Passage shown =
The “scientific” approach analyzes it as follows: Thanks to neuroscience, we are beginning to understand that achieving a goal or receiving a reward because one has completed a task can cause excitement in specific neurons, which release the neurotransmitter dopamine to the brain’s pleasure centers. This in turn causes the feeling of pleasure.
Consequently, some people “get stuck” in the pursuit of this kind of pleasure and engage in constantly repeated movements and actions, such as the need to continuously play a video game, or to constantly check their email, or to continuously gamble online. They get trapped within repetition, within the same circuit.

The commercial and crude sociological approach goes something like this: According to a study on consumers in Australia conducted by the media sales company RadiumOne, the use of social media is a dopamine goldmine. “Every time we send, share or hit ‘like’, every time we comment on something or send a photo or video, we create an expectation for ourselves,” says the research result. “We gain a sense of belonging, and we develop ourselves through sharing.” Mauricio Delgado, a psychology professor at Rutgers University, says that when you share things that naturally give you a dose of dopamine, you get a second dose when you send them to others and wait for their ‘like’.

List of tasks =
a) Summarize the passage on dopamine and reward in two sentences.
b) In the passage on dopamine and reward, what kind of company conducted the study on consumers in Australia?
c) From the passage on dopamine and reward, set down the part that opens with the words containing "The commercial and" and closes with "for their ‘like’.".

Study material =

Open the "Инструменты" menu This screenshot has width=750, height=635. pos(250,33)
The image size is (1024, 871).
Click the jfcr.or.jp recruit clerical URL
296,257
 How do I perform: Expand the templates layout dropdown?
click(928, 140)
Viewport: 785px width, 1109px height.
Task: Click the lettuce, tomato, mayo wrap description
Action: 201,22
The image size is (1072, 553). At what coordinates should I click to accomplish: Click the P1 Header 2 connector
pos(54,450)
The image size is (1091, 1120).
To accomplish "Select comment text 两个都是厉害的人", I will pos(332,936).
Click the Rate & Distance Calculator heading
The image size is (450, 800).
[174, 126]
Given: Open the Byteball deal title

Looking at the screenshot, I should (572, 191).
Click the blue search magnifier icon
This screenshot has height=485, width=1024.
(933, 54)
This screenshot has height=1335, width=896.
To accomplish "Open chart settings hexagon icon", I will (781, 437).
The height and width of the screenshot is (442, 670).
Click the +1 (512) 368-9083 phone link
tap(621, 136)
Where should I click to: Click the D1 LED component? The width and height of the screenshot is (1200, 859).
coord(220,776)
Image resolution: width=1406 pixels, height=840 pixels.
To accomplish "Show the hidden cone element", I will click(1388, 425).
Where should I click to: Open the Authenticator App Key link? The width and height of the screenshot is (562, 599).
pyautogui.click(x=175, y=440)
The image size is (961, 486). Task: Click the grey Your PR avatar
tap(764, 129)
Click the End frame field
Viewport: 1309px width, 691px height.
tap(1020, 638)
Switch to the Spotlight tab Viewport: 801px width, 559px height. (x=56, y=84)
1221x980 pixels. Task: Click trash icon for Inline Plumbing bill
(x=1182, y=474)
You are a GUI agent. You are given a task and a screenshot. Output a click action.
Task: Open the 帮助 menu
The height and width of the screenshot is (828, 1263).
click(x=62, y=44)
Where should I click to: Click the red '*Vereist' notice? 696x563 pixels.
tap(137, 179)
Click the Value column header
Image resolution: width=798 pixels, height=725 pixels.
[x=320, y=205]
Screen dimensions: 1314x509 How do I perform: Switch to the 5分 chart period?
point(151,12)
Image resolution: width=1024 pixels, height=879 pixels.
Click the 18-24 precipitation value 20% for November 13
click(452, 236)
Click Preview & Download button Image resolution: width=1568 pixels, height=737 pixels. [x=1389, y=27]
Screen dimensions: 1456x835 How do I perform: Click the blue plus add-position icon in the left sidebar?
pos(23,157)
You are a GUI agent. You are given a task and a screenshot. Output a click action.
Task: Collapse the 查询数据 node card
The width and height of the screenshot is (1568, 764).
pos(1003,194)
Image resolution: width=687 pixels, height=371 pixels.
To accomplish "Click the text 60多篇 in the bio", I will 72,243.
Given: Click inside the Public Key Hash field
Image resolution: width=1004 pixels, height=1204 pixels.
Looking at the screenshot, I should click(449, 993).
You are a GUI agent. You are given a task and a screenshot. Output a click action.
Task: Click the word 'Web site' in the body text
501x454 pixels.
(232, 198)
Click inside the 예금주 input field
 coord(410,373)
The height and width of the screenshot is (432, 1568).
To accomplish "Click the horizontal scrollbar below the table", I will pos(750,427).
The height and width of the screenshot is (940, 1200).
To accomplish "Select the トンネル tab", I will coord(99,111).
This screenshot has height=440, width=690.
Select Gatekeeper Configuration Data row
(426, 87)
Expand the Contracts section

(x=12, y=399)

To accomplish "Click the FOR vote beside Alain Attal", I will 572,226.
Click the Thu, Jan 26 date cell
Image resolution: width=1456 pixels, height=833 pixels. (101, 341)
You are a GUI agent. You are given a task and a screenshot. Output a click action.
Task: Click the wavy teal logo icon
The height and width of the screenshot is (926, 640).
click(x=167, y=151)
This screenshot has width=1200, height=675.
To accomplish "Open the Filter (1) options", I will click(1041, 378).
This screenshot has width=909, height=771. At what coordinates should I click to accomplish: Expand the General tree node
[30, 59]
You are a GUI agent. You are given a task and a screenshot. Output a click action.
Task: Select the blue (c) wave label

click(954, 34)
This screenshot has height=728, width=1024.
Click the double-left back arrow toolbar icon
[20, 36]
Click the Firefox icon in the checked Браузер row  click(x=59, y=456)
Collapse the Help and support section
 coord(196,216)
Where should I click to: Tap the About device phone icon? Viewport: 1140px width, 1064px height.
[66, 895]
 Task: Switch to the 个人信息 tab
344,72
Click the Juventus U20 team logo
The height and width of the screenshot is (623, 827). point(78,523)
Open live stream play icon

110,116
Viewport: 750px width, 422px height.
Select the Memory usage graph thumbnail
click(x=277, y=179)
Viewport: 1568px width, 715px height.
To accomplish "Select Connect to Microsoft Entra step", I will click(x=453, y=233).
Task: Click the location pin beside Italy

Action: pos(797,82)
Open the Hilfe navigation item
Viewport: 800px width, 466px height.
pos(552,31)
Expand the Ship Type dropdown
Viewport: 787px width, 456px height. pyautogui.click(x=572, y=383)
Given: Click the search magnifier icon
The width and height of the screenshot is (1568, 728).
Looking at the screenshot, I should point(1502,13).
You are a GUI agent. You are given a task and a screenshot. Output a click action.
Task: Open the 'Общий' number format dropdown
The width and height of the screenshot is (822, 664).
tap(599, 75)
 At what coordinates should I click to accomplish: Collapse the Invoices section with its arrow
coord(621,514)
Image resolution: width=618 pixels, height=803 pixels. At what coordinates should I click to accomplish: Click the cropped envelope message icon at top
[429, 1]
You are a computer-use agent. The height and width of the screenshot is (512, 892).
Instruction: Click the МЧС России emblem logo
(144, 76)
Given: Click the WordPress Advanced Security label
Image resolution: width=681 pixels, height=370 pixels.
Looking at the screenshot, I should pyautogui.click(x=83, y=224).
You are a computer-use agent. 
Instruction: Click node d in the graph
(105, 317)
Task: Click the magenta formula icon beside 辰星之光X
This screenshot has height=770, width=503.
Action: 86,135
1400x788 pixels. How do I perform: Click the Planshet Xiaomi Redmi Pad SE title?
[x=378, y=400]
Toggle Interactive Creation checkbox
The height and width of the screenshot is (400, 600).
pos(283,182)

Task results =
a) According to the scientific approach, achieving a goal or receiving a reward can excite neurons that release dopamine to the brain's pleasure centers, and some people get stuck repeating actions such as playing video games, checking email or gambling online. A RadiumOne study of Australian consumers calls social media a dopamine goldmine, and Mauricio Delgado says that sharing things that give a dose of dopamine brings a second dose when they are sent to others and the sender waits for their "like".

b) A media sales company, RadiumOne.

c)
The commercial and crude sociological approach goes something like this: According to a study on consumers in Australia conducted by the media sales company RadiumOne, the use of social media is a dopamine goldmine. “Every time we send, share or hit ‘like’, every time we comment on something or send a photo or video, we create an expectation for ourselves,” says the research result. “We gain a sense of belonging, and we develop ourselves through sharing.” Mauricio Delgado, a psychology professor at Rutgers University, says that when you share things that naturally give you a dose of dopamine, you get a second dose when you send them to others and wait for their ‘like’.